### Objectif
Renvoyez à l'identique le passage du texte ci-dessous sur l'IFER qui s'ouvre sur les mots contenant « La loi de finances » et se termine par « en câble coaxial. ».

### Texte cité

^^^^

Perçue au profit de l’État en 2010 et des collectivités à partir de 2011, elle taxe les grandes entreprises des réseaux d’énergie, de télécommunications et de transport. À titre informatif, en 2015, le produit de l’IFER s’est élevé à 1,47 milliards d’euros, ce qui représente environ 1,85 % du total des impositions des collectivités.

La loi de finances rectificative pour 2017, dans son article 49, élargit l’assiette de l’IFER aux réseaux de communication en fibre optique ou en câble coaxial.

L’élargissement de l’assiette sera, cependant, en vigueur à compter du 1er janvier 2019. En effet, avant cette date, l’IFER ne porte que sur les seuls répartiteurs principaux de la boucle locale cuivre.

Selon les parlementaires, les collectivités gagneraient 25 millions d’euros dès la première année de la mise en œuvre de l’élargissement de l’assiette de l’IFER. Toutefois, le gain réel de cette mesure pose question. Bien évidemment, l’emploi du conditionnel est de rigueur.

Sur ce point, plusieurs aspects peuvent être mis en exergue :                      

  • le gain portera en réalité sur les réseaux en câble coaxial, qui existent déjà et qui comptent des abonnés depuis longtemps. Les lignes ouvertes seront donc immédiatement taxées. À court terme, la contribution à cet « IFER étendu » pèsera sur les propriétaires de réseaux câblés. En effet, concernant la fibre optique, les abonnés qui en bénéficieront dans le futur sont actuellement reliés par la boucle locale cuivre qui est déjà imposée à l’IFER. Ainsi, sur la fibre, il n’y aura pas de surcroît de recettes fiscales pour les collectivités en 2019. Le gain est donc à nuancer ;
  • le III bis de l’article 1599 quater B du Code général des impôts prévoit une exonération de 5 ans pour les lignes raccordées. Cette exonération retardera, dans les faits, le gain fiscal attendu par l’élargissement de l’assiette de l’IFER. Toutefois, ce mécanisme est prévu afin de ne pas trop pénaliser les réseaux nouvellement déployés (ou ceux à venir) dans les zones les moins denses ou ayant un équilibre financier incertain ;
  • l’élargissement de l’IFER pose la question de la remise en question de l’économie des contrats, notamment de délégation de service public (très haut débit par exemple), entre collectivités délégantes et opérateurs délégataires visant à confier à ces derniers la réalisation et l’exploitation des réseaux en fibre optique.

En réalité, il est probable que les opérateurs (délégataires des contrats) se tournent vers l’autorité de régulation des communications électroniques et des postes (ARCEP) afin que cette fiscalité supplémentaire soit prise en compte dans les tarifs fixés par les lignes directrices. Ainsi, le surcoût pèserait plus sur les opérateurs commerciaux qui fournissent l’abonnement au client final, les collectivités ne devant pas être impactées par cette hausse de la fiscalité. Il est également envisageable que le client final supporte en partie (avec les opérateurs commerciaux) ou en totalité cette fiscalité supplémentaire.

À ce jour, il est seulement possible d’émettre des hypothèses quant aux répercussions pratiques de l’élargissement de l’assiette de l’IFER. 2019 nous donnera des premières certitudes. En attendant, l’heure est à l’imagination.

^^^^

### Données fournies
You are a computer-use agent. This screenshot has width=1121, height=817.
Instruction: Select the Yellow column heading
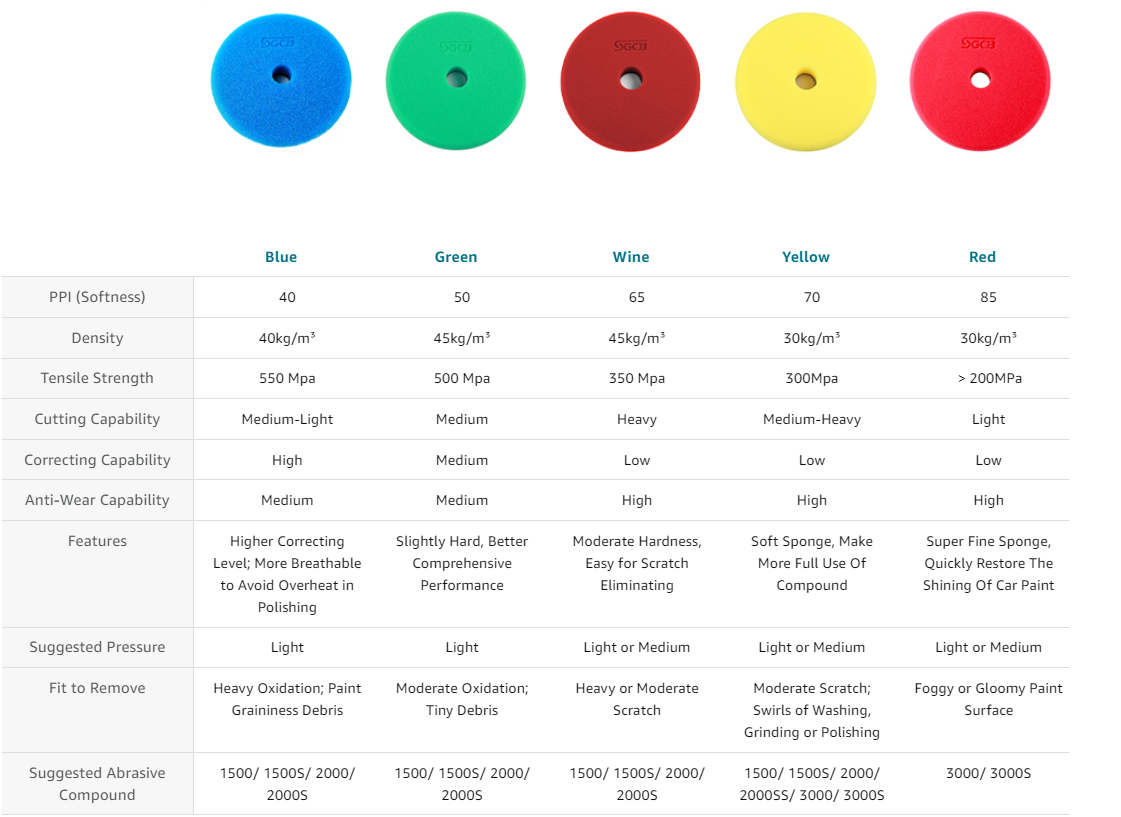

^^^^

### Solution proposée
La loi de finances rectificative pour 2017, dans son article 49, élargit l’assiette de l’IFER aux réseaux de communication en fibre optique ou en câble coaxial.